Scan the records below for the line with "The width and" and the line with "The image size". Repeat those two lines and every line between them exactly, and nothing else.

**SUPPLIED INFORMATION:**
=== Begin Enclosure ===

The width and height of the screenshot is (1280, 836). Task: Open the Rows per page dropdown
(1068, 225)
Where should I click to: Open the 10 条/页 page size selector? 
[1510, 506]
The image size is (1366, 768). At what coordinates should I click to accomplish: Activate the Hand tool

=== End Enclosure ===
=== Begin Enclosure ===

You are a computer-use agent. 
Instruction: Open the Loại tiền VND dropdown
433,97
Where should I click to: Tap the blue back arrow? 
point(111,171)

=== End Enclosure ===

**ANSWER BOX:**
The width and height of the screenshot is (1280, 836). Task: Open the Rows per page dropdown
(1068, 225)
Where should I click to: Open the 10 条/页 page size selector? 
[1510, 506]
The image size is (1366, 768). At what coordinates should I click to accomplish: Activate the Hand tool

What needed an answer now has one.